[Opening PASSAGE section]

Can’t. Won’t work. We’re stuck with this. We have to fix it.
But “Brexit” was a great logo/hashtag/campaign meme, with echoes of “Britain, break it, exit” all in one. Falls right off the tongue, it does. And it described fairly exactly the mood behind it, one of breaking, getting out.
So in healthcare? Time to FFSexit — exit the fee for service business model. Nah, doesn’t trip off the tongue. And it has echoes of “sex” and even “sexist.” Next!
Time to ITexit — exit the non-interoprative, non-communicative garbled EHRs and other information systems we have ended up with. Nope, nope. Sounds too much like inviting Texas to re-think this whole annexation thing.
Time to Vexit — exit the volume-based business model. Hmmm, no. Sounds vexatious, vexed.
Time to exit the fragmented, opaque, partial, byzantine, and outright cruel healthcare financing system we have now —FragOpParByzOutCrexit! Sigh.
Wait. Wait. Here’s the core problem of this meme-pondering: We don’t want to “exit” healthcare in any way.
The Congressional Republicans hope to exit the defined benefit Medicare system and make it a defined contribution system, presumably so that sooner or later they can drown the contribution in the bathtub. Republican state legislatures have found as many ways as possible to exit Medicaid, or its expansion.

[Closing PASSAGE section]
[Opening INFORMATION SUPPLIED section]

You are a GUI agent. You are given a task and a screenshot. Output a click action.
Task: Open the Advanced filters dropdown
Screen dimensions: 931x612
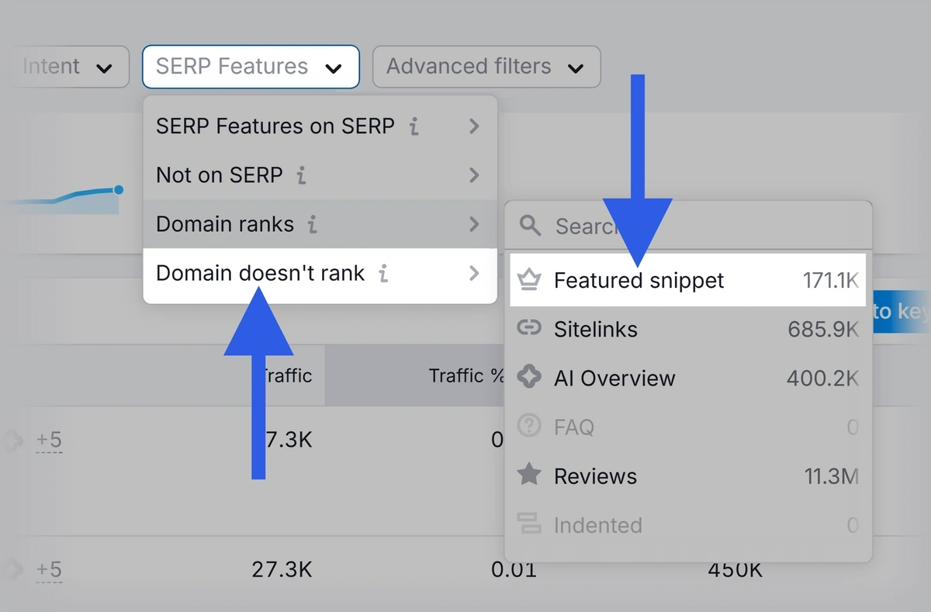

[Closing INFORMATION SUPPLIED section]

• **WORK ORDER A**
List each coined "exit" name that the healthcare passage proposes for healthcare.
• **WORK ORDER B**
Write a continuation of the passage on healthcare and "exit" slogans, starting after its final sentence.

• **WRITTEN REPLY A**
FFSexit, ITexit, Vexit, FragOpParByzOutCrexit

• **WRITTEN REPLY B**
But we the people can’t exit the healthcare system because unlike political parties and ideologies, we actually have bodies, and those bodies need tending whether we like it or not.
The healthcare economy is hollow. You know the drill. It costs twice as much as it needs to for no good reason, overtreats to the tune of close to $1 trillion per year, at prices that have no real support in the cost basis or the market, still is a major cause of personal bankruptcies, and manages to cut vast numbers of people even people “covered” by high deductible plans, out of any treatment at all because it’s so expensive to use the system.
We don’t need to exit. We need to fix it. Fixit!